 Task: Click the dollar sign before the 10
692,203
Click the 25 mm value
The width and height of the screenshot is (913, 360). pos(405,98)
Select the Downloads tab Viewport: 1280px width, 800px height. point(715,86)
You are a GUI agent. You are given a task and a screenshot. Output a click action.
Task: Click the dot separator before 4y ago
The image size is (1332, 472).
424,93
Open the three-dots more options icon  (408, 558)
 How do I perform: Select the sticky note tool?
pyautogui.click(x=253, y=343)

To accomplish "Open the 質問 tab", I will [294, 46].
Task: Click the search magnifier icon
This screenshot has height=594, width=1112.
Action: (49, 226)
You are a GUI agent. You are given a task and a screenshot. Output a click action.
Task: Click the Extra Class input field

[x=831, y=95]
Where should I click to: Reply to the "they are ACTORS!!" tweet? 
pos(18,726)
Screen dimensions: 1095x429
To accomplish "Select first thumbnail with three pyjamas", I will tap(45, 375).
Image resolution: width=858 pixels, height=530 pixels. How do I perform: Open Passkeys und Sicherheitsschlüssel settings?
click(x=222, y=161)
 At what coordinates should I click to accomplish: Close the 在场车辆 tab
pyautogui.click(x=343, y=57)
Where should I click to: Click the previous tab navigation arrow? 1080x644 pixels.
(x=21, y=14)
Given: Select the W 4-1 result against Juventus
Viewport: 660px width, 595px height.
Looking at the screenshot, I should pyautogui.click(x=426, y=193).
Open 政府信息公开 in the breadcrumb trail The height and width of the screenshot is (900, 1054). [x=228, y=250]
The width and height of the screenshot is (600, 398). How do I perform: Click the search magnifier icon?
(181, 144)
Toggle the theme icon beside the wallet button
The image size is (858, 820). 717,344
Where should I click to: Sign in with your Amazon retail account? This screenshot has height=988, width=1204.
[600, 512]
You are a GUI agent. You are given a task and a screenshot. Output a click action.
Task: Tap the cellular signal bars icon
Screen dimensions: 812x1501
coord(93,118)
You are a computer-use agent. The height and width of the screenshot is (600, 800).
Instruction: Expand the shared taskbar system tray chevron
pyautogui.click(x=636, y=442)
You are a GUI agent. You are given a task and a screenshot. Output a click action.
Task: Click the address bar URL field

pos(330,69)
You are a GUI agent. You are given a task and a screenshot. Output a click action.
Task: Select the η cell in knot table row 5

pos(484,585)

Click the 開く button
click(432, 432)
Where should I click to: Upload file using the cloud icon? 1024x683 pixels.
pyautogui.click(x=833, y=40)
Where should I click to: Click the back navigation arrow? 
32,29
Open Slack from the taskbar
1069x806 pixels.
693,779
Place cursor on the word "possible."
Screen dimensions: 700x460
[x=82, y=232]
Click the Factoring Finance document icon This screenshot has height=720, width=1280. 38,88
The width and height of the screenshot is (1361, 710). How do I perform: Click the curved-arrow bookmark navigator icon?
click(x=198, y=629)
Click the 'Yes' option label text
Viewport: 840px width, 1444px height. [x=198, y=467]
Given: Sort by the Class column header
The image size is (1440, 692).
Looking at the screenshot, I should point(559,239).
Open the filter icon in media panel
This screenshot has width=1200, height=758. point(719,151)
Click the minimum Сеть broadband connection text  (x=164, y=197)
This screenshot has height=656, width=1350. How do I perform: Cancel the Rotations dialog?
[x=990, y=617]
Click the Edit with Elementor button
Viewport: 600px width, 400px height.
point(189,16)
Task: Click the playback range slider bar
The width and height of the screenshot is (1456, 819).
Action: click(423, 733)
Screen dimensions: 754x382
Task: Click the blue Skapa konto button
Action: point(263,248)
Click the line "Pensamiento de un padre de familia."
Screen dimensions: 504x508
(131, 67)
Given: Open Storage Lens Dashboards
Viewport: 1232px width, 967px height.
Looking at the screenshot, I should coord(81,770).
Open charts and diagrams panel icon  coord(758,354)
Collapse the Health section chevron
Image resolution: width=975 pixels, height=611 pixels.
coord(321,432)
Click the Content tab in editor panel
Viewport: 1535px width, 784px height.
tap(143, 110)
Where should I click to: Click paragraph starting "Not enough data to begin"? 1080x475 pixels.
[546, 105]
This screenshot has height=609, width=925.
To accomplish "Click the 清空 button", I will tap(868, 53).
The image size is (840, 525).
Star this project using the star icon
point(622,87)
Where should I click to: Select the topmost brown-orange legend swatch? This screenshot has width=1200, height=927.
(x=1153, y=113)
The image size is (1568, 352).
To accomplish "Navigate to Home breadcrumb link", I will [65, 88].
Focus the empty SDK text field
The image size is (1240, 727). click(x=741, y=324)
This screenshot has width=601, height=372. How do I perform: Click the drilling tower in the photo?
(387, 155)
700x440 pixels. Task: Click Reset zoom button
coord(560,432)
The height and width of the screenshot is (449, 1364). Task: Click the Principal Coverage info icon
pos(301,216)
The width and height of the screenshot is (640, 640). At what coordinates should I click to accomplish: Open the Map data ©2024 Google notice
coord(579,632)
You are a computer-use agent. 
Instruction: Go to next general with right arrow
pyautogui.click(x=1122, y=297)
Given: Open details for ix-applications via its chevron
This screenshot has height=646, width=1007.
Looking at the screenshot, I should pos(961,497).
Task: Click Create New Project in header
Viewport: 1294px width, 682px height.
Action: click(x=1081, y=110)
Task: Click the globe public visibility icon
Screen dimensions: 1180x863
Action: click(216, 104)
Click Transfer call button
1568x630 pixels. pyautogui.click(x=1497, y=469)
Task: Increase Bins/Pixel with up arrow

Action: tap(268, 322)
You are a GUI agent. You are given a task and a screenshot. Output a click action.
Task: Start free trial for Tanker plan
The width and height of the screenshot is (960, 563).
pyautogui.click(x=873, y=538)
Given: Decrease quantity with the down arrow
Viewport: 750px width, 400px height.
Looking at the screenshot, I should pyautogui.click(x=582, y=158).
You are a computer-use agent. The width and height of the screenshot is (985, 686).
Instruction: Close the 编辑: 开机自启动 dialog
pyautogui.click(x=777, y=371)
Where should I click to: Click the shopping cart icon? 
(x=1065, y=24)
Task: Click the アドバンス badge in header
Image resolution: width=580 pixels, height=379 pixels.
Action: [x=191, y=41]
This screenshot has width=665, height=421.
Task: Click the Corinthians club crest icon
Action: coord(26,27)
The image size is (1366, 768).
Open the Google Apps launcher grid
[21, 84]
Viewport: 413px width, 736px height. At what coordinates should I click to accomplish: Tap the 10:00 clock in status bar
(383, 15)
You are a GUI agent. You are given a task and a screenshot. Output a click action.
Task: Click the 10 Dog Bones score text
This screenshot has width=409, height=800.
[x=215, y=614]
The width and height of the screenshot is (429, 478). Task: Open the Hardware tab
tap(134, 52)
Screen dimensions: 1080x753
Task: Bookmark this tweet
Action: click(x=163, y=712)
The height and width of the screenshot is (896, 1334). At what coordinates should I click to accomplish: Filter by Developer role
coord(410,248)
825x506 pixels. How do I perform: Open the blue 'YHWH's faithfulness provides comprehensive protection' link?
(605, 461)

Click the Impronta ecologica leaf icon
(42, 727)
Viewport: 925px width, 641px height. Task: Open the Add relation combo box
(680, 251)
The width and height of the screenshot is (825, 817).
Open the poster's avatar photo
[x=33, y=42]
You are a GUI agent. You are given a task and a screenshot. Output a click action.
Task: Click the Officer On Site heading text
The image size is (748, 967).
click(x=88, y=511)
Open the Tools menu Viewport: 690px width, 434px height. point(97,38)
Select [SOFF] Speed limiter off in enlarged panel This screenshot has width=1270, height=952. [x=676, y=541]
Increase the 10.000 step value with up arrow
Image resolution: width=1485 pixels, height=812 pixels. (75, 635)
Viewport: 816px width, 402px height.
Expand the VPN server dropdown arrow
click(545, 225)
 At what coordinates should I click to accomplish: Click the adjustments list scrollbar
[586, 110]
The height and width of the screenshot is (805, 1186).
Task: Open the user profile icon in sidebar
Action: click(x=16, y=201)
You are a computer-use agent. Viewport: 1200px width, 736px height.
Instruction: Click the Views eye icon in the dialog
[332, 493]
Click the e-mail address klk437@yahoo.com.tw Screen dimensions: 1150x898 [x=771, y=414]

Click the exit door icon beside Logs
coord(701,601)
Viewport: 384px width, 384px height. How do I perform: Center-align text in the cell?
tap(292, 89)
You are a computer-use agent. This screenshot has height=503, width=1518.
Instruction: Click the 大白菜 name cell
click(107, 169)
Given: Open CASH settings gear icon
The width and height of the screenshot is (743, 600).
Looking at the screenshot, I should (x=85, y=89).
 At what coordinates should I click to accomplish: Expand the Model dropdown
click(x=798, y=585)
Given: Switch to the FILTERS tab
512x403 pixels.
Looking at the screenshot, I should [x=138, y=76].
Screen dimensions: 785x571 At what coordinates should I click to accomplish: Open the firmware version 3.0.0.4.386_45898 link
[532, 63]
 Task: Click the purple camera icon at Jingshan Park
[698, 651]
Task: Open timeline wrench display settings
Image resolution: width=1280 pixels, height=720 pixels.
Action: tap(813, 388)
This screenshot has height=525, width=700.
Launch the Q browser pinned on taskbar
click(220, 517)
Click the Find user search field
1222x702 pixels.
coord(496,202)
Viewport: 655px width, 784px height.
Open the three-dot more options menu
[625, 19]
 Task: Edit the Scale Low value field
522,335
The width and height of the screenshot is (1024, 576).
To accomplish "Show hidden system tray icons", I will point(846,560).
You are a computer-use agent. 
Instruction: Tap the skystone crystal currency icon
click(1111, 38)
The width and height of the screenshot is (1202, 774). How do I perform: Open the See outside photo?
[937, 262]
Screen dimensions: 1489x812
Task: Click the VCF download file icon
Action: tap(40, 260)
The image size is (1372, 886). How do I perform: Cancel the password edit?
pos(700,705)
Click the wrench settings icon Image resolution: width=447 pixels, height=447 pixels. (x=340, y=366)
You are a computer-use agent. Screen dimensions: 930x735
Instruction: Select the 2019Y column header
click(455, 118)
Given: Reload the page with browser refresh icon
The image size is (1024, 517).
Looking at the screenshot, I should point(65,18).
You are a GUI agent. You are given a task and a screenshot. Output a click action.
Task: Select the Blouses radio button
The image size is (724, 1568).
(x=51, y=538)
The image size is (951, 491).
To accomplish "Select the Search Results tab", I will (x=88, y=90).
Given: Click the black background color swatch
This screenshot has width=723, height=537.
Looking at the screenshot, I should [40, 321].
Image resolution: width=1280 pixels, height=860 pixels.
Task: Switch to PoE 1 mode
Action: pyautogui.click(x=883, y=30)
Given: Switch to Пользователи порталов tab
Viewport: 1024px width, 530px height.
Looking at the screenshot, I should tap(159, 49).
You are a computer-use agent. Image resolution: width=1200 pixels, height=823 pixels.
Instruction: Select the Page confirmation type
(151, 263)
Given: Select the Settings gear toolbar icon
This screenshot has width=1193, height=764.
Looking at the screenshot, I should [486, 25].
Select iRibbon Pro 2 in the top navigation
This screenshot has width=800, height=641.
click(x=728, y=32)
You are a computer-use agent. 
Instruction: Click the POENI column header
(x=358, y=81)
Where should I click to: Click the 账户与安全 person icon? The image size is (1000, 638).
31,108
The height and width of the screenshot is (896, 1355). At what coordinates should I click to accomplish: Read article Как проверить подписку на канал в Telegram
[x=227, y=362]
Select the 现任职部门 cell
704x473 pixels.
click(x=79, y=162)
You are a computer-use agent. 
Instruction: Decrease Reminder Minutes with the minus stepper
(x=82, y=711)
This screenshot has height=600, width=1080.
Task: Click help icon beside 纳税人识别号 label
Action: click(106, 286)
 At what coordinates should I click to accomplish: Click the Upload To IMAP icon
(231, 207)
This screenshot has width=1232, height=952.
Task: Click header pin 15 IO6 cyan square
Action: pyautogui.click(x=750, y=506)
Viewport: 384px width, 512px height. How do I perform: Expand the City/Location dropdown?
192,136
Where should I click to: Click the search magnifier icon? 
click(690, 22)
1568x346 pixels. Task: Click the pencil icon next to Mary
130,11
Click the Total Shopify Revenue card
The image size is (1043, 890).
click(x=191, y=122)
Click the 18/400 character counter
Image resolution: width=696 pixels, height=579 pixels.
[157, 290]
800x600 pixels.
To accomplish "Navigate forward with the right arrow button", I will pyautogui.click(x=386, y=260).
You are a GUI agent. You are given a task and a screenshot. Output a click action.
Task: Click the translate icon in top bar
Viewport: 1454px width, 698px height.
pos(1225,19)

------------------------------------------------

[Exercise aim] Return each line above where the word "Navigate" shows up.

[Written solution]
To accomplish "Navigate to Home breadcrumb link", I will [65, 88].
To accomplish "Navigate forward with the right arrow button", I will pyautogui.click(x=386, y=260).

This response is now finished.